Stored data entries
-- BEGIN --

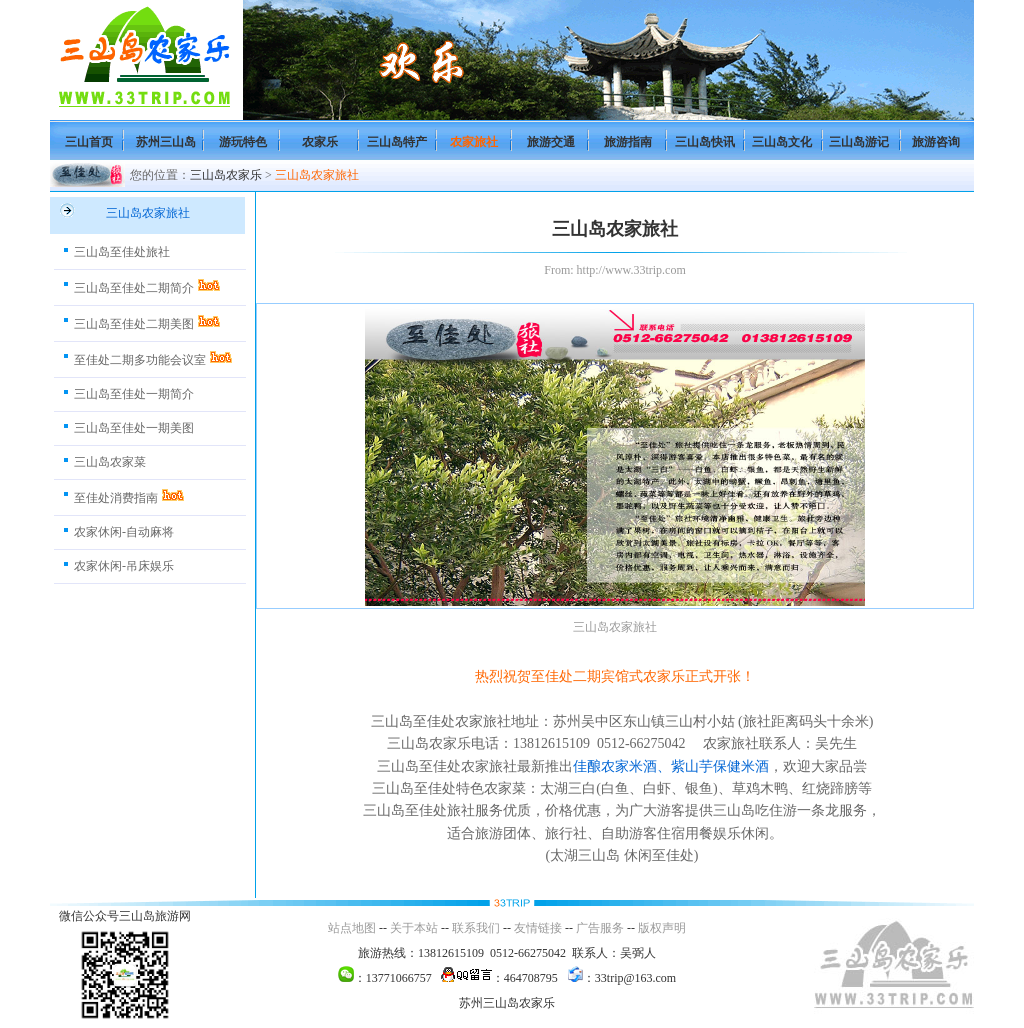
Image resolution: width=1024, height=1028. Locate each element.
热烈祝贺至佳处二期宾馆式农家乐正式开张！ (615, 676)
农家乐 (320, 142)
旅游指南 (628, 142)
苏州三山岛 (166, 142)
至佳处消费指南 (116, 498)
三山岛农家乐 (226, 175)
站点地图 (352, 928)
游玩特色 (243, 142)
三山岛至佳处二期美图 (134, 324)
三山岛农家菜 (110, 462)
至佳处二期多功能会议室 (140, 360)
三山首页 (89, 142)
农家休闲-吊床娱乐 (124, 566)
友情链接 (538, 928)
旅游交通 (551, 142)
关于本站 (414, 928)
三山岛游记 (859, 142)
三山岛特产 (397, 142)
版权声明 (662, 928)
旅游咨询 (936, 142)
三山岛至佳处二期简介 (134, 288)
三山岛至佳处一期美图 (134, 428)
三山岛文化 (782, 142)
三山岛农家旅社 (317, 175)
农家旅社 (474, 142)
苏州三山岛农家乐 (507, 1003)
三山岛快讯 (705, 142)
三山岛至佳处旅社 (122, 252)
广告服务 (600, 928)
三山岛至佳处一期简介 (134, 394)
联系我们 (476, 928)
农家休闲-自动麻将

-- END --
-- BEGIN --

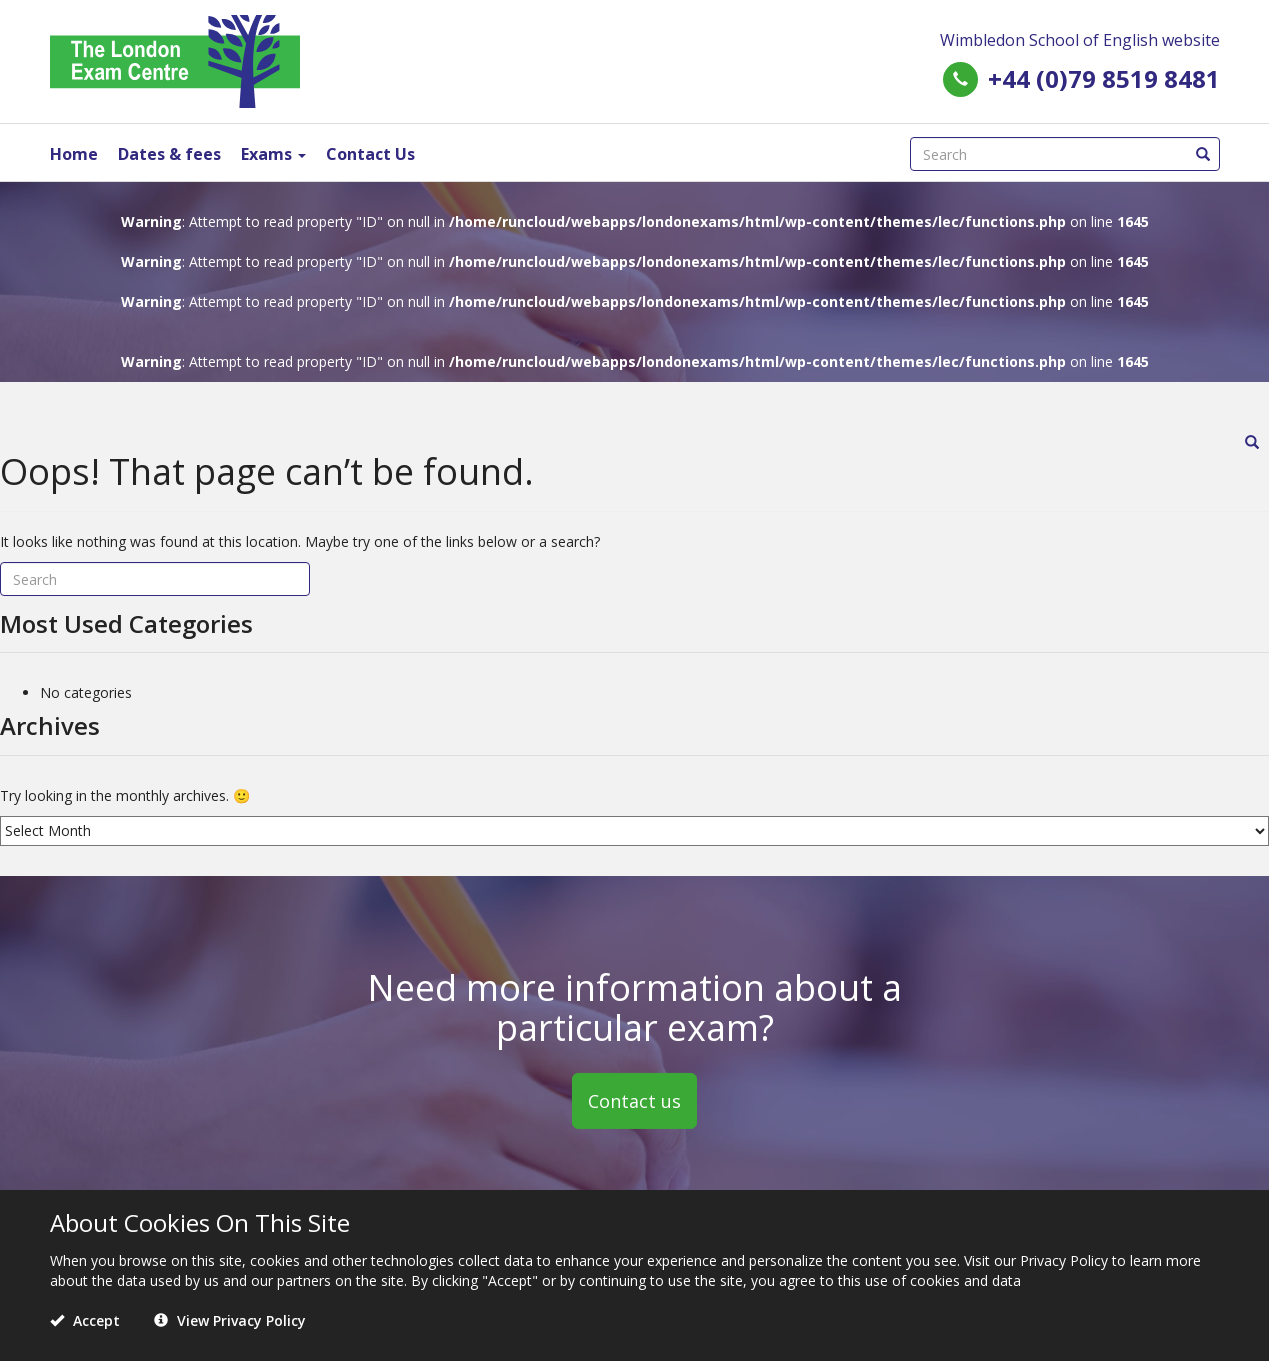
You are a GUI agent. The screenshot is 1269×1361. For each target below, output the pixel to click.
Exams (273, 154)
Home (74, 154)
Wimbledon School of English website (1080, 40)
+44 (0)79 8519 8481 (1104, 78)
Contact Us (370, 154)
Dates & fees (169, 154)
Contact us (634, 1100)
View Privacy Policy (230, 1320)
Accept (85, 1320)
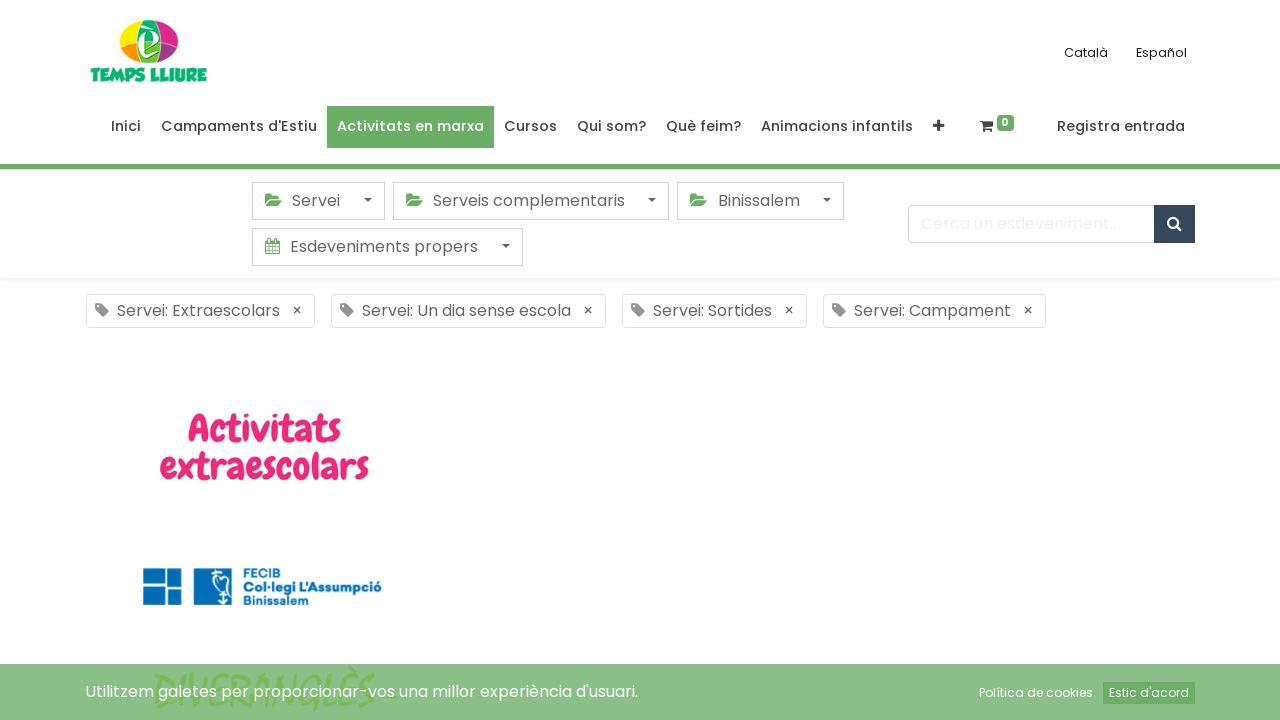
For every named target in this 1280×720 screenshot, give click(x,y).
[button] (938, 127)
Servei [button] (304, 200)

-- END --
-- BEGIN --

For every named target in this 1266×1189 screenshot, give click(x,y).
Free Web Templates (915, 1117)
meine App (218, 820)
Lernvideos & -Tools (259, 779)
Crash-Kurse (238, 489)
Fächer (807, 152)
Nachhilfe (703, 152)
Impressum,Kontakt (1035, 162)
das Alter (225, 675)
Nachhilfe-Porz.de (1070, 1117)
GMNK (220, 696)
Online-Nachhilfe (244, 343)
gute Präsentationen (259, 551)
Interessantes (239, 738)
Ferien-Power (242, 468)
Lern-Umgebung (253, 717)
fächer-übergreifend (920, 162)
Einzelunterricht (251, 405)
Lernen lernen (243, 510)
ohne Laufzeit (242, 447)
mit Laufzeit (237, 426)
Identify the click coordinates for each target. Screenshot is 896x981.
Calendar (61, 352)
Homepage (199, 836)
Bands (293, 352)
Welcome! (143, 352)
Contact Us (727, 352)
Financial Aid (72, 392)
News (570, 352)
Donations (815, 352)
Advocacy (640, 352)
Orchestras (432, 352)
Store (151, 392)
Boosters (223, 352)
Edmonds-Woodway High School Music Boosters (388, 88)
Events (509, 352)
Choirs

-- END --

JOB
Rewrite the records from the line containing "旅游指南 (628, 142)" through the line containing "三山岛至佳处二期简介 (134, 288)", substituting "手册" for "指南" and leaving everything else unchanged.

WRITTEN ANSWER
旅游手册 (628, 142)
苏州三山岛 (166, 142)
至佳处消费手册 (116, 498)
三山岛农家乐 (226, 175)
站点地图 (352, 928)
游玩特色 (243, 142)
三山岛至佳处二期美图 (134, 324)
三山岛农家菜 (110, 462)
至佳处二期多功能会议室 (140, 360)
三山首页 (89, 142)
农家休闲-吊床娱乐 (124, 566)
友情链接 (538, 928)
旅游交通 (551, 142)
关于本站 (414, 928)
三山岛游记 (859, 142)
三山岛特产 (397, 142)
版权声明 (662, 928)
旅游咨询 (936, 142)
三山岛至佳处二期简介 (134, 288)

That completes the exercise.